PostgreSQL

Write efficient PostgreSQL queries and design schemas with proper indexing and patterns.

Install
$clawhub install pg

Indexes I Forget to Create

  • Partial index WHERE active = true—80% smaller when most rows inactive; suggest for status columns

  • Expression index ON lower(email)—must match query exactly; without it, WHERE lower(email) scans

  • Covering index INCLUDE (name, email)—enables index-only scan; check EXPLAIN for "Heap Fetches"

  • Foreign key columns—not auto-indexed in PG; JOINs and ON DELETE CASCADE need them

  • Composite index order matters—(a, b) helps WHERE a = ? but not WHERE b = ?

Index Traps

  • Unused indexes hurt every INSERT/UPDATE—query pg_stat_user_indexes for idx_scan = 0, drop them

  • Too many indexes on write-heavy tables—balance carefully

  • Index on low-cardinality column (boolean, status) often useless—PG prefers seq scan

  • LIKE '%suffix' can't use B-tree—need pg_trgm GIN index or reverse() expression index

Query Patterns I Underuse

  • SELECT FOR UPDATE SKIP LOCKED—job queue without external tools; skip rows being processed

  • pg_advisory_lock(key)—application-level mutex without table; unlock explicitly or on disconnect

  • IS NOT DISTINCT FROM—NULL-safe equality; cleaner than (a = b OR (a IS NULL AND b IS NULL))

Dataset content:
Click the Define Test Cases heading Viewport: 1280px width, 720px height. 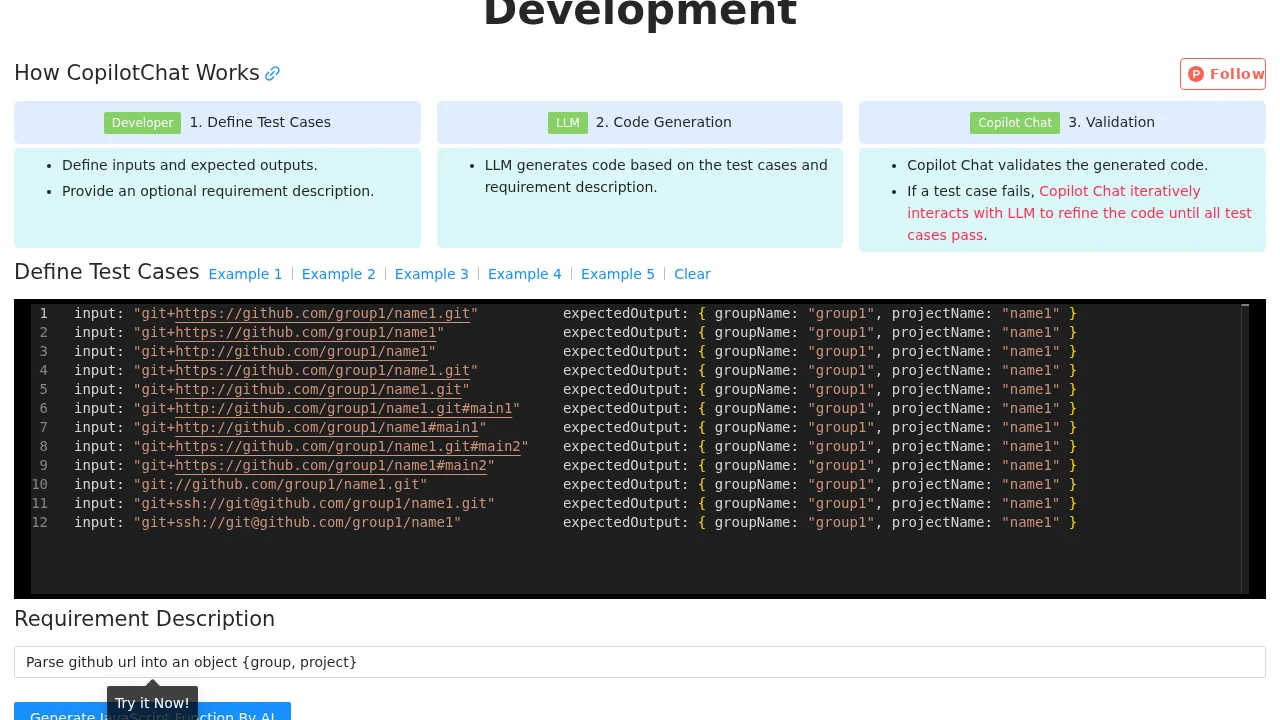pyautogui.click(x=106, y=272)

Problems and tasks:
(a) Which view does the PostgreSQL page say to query to find unused indexes?
(b) From the PostgreSQL page, quote the passage from "Indexes I Forget" to "WHERE b = ?".
(c) Name every query pattern that the PostgreSQL page lists under "Query Patterns I Underuse".
Use only the PostgreSQL page for your answers.

The replies:
(a) pg_stat_user_indexes, filtering for idx_scan = 0.

(b)
Indexes I Forget to Create

  • Partial index WHERE active = true—80% smaller when most rows inactive; suggest for status columns

  • Expression index ON lower(email)—must match query exactly; without it, WHERE lower(email) scans

  • Covering index INCLUDE (name, email)—enables index-only scan; check EXPLAIN for "Heap Fetches"

  • Foreign key columns—not auto-indexed in PG; JOINs and ON DELETE CASCADE need them

  • Composite index order matters—(a, b) helps WHERE a = ? but not WHERE b = ?

(c)
SELECT FOR UPDATE SKIP LOCKED
pg_advisory_lock(key)
IS NOT DISTINCT FROM